## Page
* [PATCH] drm/radeon: Inline r100_mm_rreg, v2
@ 2014-04-18 21:11 Lauri Kasanen
2014-04-19 10:06 ` Christian König
0 siblings, 1 reply; 5+ messages in thread
From: Lauri Kasanen @ 2014-04-18 21:11 UTC (permalink / raw)
To: dri-devel
This was originally un-inlined by Andi Kleen in 2011 citing size concerns.
Indeed, a first attempt at inlining it grew radeon.ko by 7%.
However, 2% of cpu is spent in this function. Simply inlining it gave 1% more fps
in Urban Terror.
v2: We know the minimum MMIO size. Adding it to the if allows the compiler to
optimize the branch out, improving both performance and size.
The v2 patch decreases radeon.ko size by 2%. I didn't re-benchmark, but common sense
says perf is now more than 1% better.
Signed-off-by: Lauri Kasanen <cand@gmx.com>
---
drivers/gpu/drm/radeon/r100.c | 18 ------------------
drivers/gpu/drm/radeon/radeon.h | 21 +++++++++++++++++++--
2 files changed, 19 insertions(+), 20 deletions(-)

## Problem 1
According to the radeon patch message, by what percentage did the first attempt at inlining grow radeon.ko?
## Problem 2
Carry the radeon patch message forward from the point where it stops.

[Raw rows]
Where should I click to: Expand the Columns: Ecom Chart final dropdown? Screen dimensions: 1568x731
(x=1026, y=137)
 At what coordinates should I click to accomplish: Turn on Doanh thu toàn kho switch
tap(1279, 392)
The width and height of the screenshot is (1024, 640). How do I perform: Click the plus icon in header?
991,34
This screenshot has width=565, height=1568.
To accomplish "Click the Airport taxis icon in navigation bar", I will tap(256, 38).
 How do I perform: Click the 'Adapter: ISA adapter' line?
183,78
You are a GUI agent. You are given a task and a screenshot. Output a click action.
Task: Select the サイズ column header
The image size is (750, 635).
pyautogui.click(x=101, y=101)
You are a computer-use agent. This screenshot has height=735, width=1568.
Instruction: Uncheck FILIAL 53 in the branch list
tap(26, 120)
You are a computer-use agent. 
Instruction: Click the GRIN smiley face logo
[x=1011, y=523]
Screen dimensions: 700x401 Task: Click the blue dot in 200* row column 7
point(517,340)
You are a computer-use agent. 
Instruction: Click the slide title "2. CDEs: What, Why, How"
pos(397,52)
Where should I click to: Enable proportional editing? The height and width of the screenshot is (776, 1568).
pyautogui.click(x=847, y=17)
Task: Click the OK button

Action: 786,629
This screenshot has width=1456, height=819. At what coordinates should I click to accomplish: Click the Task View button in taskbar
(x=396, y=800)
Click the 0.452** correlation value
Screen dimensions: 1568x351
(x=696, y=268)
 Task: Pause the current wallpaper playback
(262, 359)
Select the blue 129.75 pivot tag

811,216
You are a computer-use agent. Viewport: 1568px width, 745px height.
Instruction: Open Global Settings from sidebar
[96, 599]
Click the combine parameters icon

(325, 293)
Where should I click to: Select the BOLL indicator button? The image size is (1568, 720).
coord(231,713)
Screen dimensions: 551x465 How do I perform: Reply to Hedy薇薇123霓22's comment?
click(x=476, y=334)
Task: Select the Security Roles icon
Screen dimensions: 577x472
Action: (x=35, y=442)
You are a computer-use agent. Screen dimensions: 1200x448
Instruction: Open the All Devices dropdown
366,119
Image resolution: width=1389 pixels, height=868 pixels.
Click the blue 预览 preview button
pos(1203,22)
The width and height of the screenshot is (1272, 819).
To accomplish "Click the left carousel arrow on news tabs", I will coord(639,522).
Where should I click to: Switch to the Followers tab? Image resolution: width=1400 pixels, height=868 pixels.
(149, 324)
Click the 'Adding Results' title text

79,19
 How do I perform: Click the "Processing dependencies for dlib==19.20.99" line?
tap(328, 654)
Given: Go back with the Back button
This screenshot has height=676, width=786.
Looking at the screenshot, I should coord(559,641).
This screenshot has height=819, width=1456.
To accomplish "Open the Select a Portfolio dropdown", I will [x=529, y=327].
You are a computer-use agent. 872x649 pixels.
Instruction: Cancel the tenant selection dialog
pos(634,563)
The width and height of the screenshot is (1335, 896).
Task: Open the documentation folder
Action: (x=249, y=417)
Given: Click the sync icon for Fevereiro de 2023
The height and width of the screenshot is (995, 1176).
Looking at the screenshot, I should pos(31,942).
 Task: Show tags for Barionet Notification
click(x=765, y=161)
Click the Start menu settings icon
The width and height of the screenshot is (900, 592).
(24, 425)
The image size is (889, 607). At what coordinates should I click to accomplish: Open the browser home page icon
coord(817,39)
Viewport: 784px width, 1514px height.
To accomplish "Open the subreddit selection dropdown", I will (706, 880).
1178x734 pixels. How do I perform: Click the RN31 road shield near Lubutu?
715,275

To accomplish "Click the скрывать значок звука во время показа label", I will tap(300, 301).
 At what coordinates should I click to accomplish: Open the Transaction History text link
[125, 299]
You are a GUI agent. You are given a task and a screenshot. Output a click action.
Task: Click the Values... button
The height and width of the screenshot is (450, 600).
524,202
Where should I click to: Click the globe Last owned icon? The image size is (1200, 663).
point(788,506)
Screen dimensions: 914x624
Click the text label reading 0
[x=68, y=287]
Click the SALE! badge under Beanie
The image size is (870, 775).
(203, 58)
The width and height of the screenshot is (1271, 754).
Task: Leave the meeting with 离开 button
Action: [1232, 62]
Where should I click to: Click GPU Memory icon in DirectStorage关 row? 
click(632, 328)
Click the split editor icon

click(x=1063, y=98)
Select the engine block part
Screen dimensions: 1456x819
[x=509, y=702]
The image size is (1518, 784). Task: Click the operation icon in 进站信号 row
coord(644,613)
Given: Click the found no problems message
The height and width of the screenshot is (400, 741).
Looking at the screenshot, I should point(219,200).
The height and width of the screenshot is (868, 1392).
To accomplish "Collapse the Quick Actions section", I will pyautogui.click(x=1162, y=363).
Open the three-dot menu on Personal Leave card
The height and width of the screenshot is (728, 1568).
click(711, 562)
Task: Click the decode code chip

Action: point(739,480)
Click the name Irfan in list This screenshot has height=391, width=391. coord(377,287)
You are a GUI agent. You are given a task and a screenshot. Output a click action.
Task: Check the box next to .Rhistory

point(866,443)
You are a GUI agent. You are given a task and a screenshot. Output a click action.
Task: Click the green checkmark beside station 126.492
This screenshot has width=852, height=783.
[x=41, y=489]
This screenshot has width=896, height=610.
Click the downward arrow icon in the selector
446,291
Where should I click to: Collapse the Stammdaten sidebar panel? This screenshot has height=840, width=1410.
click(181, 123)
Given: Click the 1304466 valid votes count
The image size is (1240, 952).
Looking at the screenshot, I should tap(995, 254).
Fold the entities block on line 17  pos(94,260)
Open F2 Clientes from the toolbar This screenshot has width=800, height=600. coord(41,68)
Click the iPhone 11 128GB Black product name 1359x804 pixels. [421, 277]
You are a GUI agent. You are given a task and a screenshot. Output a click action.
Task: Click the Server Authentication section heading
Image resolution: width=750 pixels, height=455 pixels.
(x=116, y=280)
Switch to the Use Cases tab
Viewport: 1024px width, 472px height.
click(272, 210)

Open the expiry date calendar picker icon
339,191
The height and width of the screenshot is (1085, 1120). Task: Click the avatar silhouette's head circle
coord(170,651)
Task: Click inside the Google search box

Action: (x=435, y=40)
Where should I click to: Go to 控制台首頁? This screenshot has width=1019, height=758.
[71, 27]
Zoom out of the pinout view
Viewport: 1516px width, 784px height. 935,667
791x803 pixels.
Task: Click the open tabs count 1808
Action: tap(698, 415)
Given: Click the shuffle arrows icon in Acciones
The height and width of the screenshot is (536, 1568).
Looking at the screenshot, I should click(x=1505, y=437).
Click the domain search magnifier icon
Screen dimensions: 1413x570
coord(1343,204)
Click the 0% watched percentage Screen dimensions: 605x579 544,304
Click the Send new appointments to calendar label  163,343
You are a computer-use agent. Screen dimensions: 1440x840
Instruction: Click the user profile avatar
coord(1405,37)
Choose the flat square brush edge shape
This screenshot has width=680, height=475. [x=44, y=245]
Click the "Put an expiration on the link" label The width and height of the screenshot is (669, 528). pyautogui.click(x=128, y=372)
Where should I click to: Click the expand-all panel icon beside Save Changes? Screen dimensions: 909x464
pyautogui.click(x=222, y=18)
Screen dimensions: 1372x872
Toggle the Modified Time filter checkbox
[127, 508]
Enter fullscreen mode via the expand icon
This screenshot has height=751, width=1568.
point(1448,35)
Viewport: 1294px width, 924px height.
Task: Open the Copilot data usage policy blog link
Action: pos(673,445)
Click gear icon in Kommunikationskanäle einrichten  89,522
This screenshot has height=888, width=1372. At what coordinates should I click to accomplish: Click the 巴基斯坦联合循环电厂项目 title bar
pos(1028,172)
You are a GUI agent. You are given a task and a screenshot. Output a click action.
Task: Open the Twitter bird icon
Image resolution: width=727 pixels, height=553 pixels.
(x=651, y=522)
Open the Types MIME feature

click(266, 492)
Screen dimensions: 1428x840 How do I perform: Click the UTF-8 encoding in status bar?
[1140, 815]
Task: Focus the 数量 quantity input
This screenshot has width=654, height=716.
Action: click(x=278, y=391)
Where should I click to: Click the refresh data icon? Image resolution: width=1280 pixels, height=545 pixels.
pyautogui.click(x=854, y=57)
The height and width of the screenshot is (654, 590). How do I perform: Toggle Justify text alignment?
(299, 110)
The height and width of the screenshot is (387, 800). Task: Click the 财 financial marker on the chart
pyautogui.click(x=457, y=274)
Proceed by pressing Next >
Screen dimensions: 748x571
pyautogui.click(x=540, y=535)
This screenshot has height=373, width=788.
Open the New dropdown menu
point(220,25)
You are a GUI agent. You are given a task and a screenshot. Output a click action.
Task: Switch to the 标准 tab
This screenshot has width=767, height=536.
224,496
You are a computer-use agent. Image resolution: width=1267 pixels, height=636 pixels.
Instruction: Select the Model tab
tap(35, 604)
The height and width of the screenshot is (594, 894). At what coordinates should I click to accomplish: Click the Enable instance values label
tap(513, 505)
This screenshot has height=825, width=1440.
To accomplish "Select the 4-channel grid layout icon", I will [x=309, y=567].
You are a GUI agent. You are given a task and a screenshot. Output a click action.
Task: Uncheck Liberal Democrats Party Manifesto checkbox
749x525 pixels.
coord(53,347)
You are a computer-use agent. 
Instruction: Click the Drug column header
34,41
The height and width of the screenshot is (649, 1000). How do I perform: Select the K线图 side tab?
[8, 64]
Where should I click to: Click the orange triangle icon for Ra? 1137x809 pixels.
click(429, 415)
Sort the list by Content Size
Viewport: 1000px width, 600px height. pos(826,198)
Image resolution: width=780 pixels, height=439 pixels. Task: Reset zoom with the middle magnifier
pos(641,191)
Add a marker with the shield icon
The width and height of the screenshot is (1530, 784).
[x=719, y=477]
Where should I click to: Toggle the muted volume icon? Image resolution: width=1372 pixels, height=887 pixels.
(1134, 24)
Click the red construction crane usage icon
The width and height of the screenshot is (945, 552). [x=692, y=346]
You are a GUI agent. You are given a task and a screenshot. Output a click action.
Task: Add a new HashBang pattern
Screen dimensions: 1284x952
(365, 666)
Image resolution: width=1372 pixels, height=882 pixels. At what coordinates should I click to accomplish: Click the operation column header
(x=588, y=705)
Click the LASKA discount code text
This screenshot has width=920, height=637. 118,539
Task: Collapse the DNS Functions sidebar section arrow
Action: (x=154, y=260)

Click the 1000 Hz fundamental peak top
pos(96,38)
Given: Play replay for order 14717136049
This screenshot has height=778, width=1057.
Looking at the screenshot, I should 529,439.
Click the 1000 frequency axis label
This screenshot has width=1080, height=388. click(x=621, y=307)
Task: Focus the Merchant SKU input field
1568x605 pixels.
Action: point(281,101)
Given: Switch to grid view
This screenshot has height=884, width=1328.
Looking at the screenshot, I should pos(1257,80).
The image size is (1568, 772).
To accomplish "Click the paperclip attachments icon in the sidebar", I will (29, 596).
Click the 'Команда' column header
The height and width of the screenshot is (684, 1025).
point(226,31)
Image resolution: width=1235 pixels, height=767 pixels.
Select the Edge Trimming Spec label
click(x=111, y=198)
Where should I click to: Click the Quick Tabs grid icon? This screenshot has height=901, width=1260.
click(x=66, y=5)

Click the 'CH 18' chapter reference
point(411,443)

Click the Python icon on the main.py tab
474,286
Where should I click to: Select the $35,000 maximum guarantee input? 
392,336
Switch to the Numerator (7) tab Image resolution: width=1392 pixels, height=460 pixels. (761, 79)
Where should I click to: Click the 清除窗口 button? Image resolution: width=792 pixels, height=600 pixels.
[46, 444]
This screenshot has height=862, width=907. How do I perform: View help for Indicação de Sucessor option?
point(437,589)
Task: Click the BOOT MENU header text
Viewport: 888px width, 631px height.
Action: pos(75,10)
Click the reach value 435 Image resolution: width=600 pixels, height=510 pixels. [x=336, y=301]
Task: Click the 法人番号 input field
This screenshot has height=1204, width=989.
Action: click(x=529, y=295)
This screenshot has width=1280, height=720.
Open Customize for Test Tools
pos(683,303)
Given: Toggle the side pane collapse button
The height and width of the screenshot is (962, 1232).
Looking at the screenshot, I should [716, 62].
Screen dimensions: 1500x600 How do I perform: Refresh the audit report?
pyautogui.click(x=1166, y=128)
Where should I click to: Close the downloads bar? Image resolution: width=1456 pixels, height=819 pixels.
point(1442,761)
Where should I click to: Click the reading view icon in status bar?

## Expected answer 1
By 7%.

## Expected answer 2
The _wreg function could be given similar treatment, but as it's nowhere as hot
(0.009% vs 2%), didn't bother.
diff --git a/drivers/gpu/drm/radeon/r100.c b/drivers/gpu/drm/radeon/r100.c
index b6c3264..8169e82 100644
--- a/drivers/gpu/drm/radeon/r100.c
+++ b/drivers/gpu/drm/radeon/r100.c
@@ -4086,24 +4086,6 @@ int r100_init(struct radeon_device *rdev)
return 0;
}
-uint32_t r100_mm_rreg(struct radeon_device *rdev, uint32_t reg,
- bool always_indirect)
-{
- if (reg < rdev->rmmio_size && !always_indirect)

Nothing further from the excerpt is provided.